■ INSTRUCTIONS TO FOLLOW: Only the lines that contain the string "Policy" belong in the answer; pull them from the records.

Stored data entries
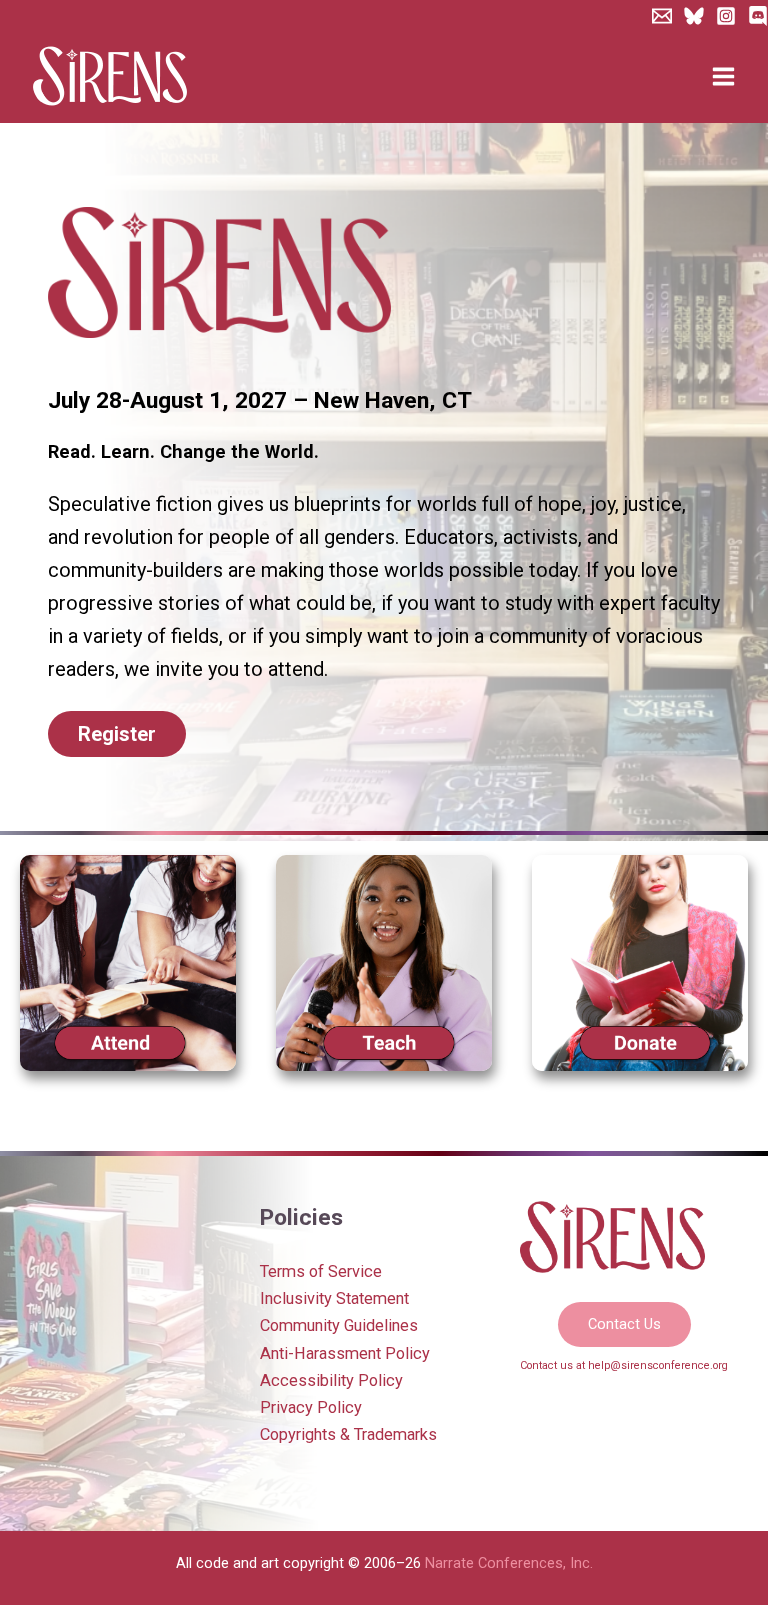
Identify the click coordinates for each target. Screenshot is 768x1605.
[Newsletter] (662, 16)
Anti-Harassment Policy (345, 1353)
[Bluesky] (694, 16)
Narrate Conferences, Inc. (509, 1563)
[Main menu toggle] (723, 77)
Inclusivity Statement (334, 1298)
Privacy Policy (311, 1407)
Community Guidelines (339, 1325)
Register (117, 734)
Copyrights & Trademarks (348, 1434)
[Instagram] (726, 16)
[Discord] (758, 16)
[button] (624, 1324)
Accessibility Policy (331, 1380)
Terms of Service (321, 1271)
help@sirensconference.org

■ TASK OUTPUT:
Anti-Harassment Policy (345, 1353)
Privacy Policy (311, 1407)
Accessibility Policy (331, 1380)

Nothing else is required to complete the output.